La solidarité ne peut être considérée comme une vertu facultative, réservée aux âmes généreuses. Fondée sur la justice sociale, elle vient structurer les politiques de répartition pour que chacun puisse accéder aux biens élémentaires, tant au plan national que mondial. L’insolence de l’accaparement d’une part importante des revenus et des patrimoines par une minorité affecte gravement l’appartenance à une même communauté humaine ; de telles pratiques constituent une injustice foncière, une injure envers ceux qui manquent du strict nécessaire.

 

L’avenir de la vie

Le défi majeur concerne l’avenir de la vie sur notre terre. La question écologique doit être au cœur des débats puisqu’il s’agit d’un enjeu de vie et de mort. Il importe aussi de questionner les systèmes de défense et le commerce des armes, de manière à promouvoir un règlement politique des conflits et un désarmement effectif, à commencer par les armes nucléaires. Les critiques adressées aujourd’hui aux religions peuvent masquer un refus d’entendre certaines questions vitales posées à notre avenir commun.

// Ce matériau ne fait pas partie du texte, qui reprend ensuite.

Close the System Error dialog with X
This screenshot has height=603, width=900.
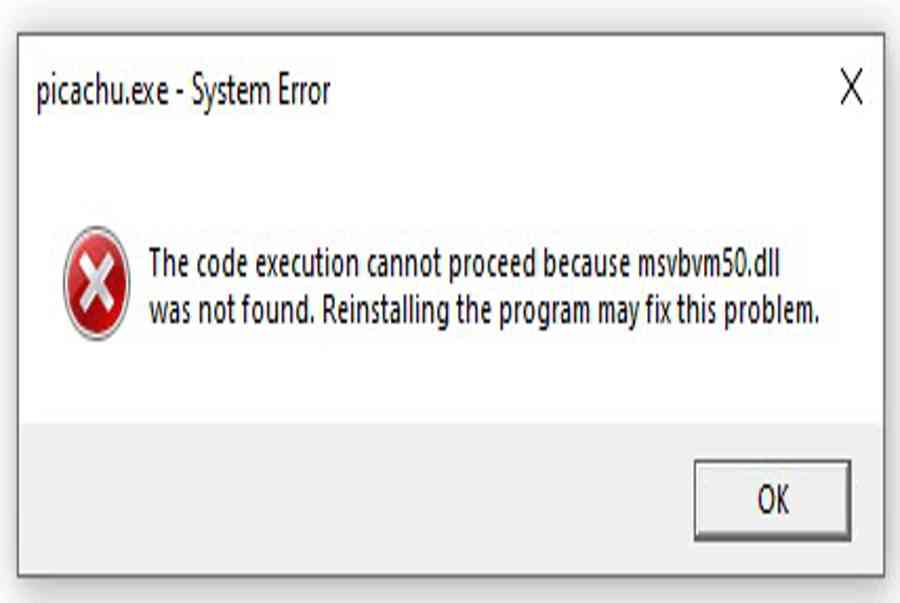coord(851,87)
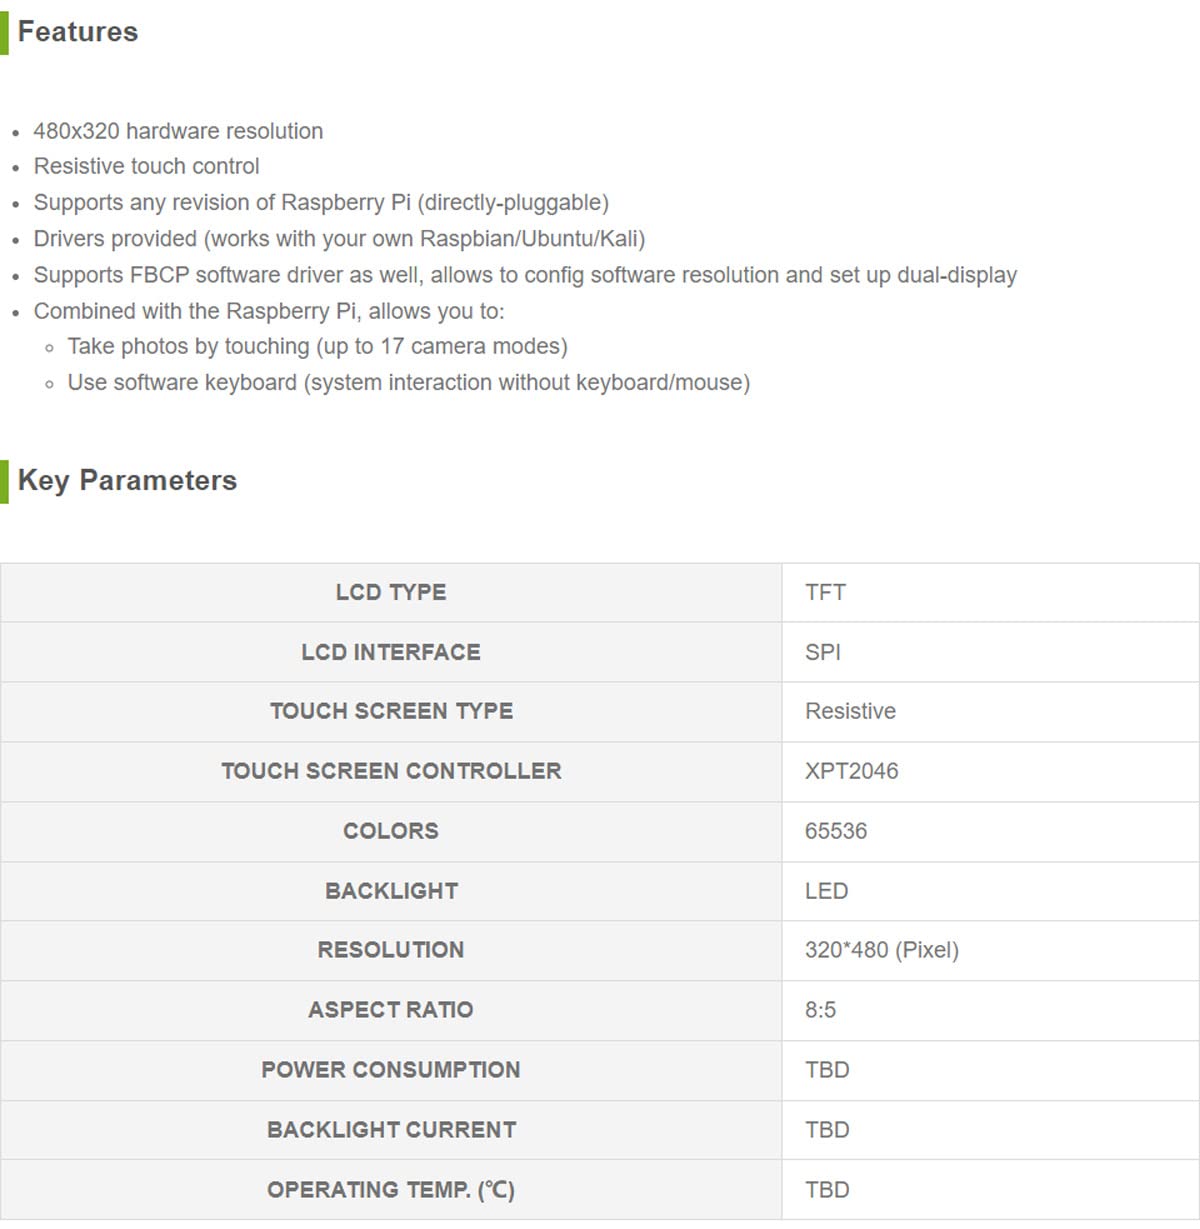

Pour récuser des interrogations gênantes, certains caricaturent ceux qui les posent.

La laïcité et la fraternité

L’héritage de la laïcité est précieux. Il vaut la peine de nous entretenir à son sujet pour éviter une vision restrictive qui tendrait à effacer toute trace religieuse dans la vie publique et culturelle, mais aussi pour ne pas sombrer en des combats stériles. Heureusement, le dialogue interreligieux et le travail de croyants avec des personnes agnostiques ou athées sont le plus souvent vécus de manière positive. Il faut aussi redire que la laïcité doit promouvoir la fraternité. À défaut de fraternité, la méfiance des citoyens les uns envers les autres risque de s’amplifier : la différence du voisin, parce qu’il est juif, musulman, chrétien ou athée, étant vue alors comme une menace et non comme une chance.

Les chrétiens considèrent la fraternité comme un critère de vérité de leur démarche croyante. Cette valeur, affichée au fronton des édifices publics, représente un bien commun qui mérite d’être cultivé. Positivement, elle suppose que chaque citoyen se perçoive comme engagé dans la promotion de la dignité d’abord de ses concitoyens, mais aussi de tout humain dans le monde. La fraternité s’épuise lorsqu’elle s’enclôt en des frontières.